▶ Excerpted passage:
In 1972 Ethiopia under Haile Selassie negotiated a truce between North and South Sudan, leading to Addis Ababa Agreement which brought peace to Sudan between 1972-1983. But both Khartoum and south are unhappy with the truce, the South wanted its own army and regional government, and the North increasingly coming under Islamic rule. Sudan joined the Arab world following 1973 Israeli war, and Hassan al-Turabi (the cleric who inspired Osama bin Laden, became increasingly powerful.
Christian missionaries become more active in south, and in 1970s large oil deposits discovered in southern provinces of Upper Nile and Jonglei. (Possibly 10 billion barrels) Chevron and Total main concessions, southerners wanted refineries built in south, Nimairi and Muslims demanded they be built in north. (Also conflict over Jonglei canal, water diversion for cotton fields.), expanding mechanized farming and dislocating farmers, and leading to black migration north.

▶ Recorded data:
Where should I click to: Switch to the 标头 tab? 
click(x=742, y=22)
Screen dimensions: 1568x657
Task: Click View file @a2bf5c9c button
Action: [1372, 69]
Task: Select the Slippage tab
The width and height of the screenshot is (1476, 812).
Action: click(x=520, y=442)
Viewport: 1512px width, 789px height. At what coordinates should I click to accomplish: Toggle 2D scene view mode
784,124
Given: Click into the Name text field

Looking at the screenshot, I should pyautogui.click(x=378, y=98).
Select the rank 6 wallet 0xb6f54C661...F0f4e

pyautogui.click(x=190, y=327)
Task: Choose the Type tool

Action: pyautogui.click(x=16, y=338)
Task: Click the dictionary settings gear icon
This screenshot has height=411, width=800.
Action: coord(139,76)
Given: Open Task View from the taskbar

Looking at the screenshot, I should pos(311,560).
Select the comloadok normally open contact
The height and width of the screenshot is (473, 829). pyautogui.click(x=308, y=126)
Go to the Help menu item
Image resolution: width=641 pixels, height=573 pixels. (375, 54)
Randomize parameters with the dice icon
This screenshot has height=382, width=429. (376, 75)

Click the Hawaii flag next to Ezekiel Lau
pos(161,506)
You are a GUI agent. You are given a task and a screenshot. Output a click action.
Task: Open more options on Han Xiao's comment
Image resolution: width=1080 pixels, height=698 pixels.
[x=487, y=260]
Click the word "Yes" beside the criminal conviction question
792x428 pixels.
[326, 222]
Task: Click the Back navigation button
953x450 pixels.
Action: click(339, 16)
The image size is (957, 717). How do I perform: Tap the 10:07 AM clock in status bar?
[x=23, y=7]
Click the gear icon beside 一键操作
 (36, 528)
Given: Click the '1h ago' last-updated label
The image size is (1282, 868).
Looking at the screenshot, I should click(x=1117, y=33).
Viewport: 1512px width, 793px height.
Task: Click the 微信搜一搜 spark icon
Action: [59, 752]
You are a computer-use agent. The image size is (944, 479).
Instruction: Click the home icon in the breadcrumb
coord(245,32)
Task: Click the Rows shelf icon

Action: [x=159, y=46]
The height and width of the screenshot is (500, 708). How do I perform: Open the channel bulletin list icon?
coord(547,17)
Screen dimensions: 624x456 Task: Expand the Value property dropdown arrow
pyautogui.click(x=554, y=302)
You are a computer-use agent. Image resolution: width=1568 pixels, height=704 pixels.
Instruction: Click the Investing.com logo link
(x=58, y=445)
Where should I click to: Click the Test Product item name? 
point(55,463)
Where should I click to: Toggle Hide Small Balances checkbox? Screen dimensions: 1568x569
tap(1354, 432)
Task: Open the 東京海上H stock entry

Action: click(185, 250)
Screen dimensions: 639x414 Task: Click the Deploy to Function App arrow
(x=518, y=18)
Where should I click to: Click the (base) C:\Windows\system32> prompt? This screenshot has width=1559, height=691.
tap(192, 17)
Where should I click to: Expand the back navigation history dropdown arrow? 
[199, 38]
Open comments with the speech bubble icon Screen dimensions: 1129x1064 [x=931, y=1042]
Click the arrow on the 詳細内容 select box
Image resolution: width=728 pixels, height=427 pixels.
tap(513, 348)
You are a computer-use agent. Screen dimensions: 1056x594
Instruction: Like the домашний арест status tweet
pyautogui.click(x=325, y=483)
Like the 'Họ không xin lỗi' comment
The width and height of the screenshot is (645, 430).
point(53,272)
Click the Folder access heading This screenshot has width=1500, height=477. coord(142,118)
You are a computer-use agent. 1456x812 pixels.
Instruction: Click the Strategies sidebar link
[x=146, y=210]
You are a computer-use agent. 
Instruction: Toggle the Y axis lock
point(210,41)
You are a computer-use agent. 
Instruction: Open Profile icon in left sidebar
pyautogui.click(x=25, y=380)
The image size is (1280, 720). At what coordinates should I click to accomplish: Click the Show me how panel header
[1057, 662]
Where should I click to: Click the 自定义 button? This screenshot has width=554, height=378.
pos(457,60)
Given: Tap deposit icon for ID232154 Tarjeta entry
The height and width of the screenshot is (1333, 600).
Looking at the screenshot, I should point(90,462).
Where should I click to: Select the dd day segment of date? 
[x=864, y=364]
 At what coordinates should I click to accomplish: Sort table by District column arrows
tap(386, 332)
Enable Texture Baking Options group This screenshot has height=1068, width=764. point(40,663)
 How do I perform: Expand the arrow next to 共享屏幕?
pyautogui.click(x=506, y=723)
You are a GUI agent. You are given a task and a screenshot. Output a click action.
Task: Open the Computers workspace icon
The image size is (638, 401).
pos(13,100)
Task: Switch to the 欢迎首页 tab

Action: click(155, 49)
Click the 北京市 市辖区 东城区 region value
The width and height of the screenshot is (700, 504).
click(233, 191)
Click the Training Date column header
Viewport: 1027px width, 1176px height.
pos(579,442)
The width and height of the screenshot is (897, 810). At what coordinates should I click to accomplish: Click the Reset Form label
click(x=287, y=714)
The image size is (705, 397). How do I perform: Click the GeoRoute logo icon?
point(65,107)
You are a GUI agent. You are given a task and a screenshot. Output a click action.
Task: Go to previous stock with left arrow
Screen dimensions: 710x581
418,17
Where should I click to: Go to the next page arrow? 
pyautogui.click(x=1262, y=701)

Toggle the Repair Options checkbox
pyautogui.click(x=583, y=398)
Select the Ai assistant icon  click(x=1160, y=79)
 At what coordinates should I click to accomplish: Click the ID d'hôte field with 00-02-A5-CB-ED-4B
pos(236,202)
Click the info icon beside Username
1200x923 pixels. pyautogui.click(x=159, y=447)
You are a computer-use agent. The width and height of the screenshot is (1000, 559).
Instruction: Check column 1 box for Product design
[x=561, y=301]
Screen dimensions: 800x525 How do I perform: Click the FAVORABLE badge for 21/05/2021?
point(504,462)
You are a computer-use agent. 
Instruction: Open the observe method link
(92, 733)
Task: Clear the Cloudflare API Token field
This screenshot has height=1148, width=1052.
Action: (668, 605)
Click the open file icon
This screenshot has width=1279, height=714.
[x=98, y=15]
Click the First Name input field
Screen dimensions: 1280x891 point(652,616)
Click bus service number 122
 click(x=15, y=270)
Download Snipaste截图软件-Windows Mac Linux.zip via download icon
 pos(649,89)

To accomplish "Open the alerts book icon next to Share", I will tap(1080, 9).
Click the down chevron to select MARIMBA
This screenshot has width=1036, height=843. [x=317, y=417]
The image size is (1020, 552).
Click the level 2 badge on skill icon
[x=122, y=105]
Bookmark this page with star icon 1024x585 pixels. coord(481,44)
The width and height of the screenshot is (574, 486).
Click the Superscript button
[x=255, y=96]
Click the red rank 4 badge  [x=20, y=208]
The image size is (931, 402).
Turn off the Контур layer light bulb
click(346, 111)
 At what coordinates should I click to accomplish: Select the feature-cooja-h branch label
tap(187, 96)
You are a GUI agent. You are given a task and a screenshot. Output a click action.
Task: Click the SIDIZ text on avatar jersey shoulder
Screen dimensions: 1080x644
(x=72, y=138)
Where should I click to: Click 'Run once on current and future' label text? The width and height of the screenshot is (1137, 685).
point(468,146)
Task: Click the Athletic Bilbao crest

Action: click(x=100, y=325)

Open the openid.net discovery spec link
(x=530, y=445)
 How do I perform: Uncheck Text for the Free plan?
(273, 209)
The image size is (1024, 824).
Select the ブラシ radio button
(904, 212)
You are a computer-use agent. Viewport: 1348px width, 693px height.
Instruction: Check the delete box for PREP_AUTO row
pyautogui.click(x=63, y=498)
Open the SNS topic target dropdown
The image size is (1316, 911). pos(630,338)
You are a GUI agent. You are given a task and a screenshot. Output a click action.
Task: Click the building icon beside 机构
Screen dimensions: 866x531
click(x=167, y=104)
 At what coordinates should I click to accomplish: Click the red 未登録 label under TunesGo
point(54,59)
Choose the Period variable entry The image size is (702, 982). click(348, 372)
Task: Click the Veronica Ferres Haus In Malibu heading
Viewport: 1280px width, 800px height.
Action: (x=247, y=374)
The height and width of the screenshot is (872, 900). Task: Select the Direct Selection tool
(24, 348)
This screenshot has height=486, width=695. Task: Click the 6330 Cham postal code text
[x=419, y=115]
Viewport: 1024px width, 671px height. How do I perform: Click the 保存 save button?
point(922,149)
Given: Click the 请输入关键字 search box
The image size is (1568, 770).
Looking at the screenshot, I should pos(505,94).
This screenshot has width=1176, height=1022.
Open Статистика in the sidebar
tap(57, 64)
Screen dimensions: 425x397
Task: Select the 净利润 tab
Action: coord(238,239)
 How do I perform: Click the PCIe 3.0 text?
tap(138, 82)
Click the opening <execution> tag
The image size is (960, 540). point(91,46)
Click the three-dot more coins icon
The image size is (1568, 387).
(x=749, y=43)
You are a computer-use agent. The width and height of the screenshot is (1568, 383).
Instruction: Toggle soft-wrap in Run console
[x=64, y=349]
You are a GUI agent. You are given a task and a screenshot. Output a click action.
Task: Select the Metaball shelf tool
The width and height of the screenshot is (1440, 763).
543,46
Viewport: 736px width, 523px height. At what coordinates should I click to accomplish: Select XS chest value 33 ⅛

▶ Exercises:
[1] Based on the Sudan passage, say whether each statement agrees with it, answering yes or no and quoting the words that decide it: (a) The Addis Ababa Agreement brought peace to Sudan from 1972 to 1983. (b) Southerners wanted the oil refineries built in the north. (c) Large oil deposits were found in the southern provinces in the 1980s.
[2] Return the Sudan passage word for word, starting at "Christian missionaries become" and ending at "black migration north.".
[3] According to the Sudan passage, which companies held the main oil concessions?

▶ Answers for each item:
[1]
(a) Yes: "leading to Addis Ababa Agreement which brought peace to Sudan between 1972-1983"
(b) No: "southerners wanted refineries built in south"
(c) No: "in 1970s large oil deposits discovered in southern provinces of Upper Nile and Jonglei"

[2]
Christian missionaries become more active in south, and in 1970s large oil deposits discovered in southern provinces of Upper Nile and Jonglei. (Possibly 10 billion barrels) Chevron and Total main concessions, southerners wanted refineries built in south, Nimairi and Muslims demanded they be built in north. (Also conflict over Jonglei canal, water diversion for cotton fields.), expanding mechanized farming and dislocating farmers, and leading to black migration north.

[3] Chevron and Total.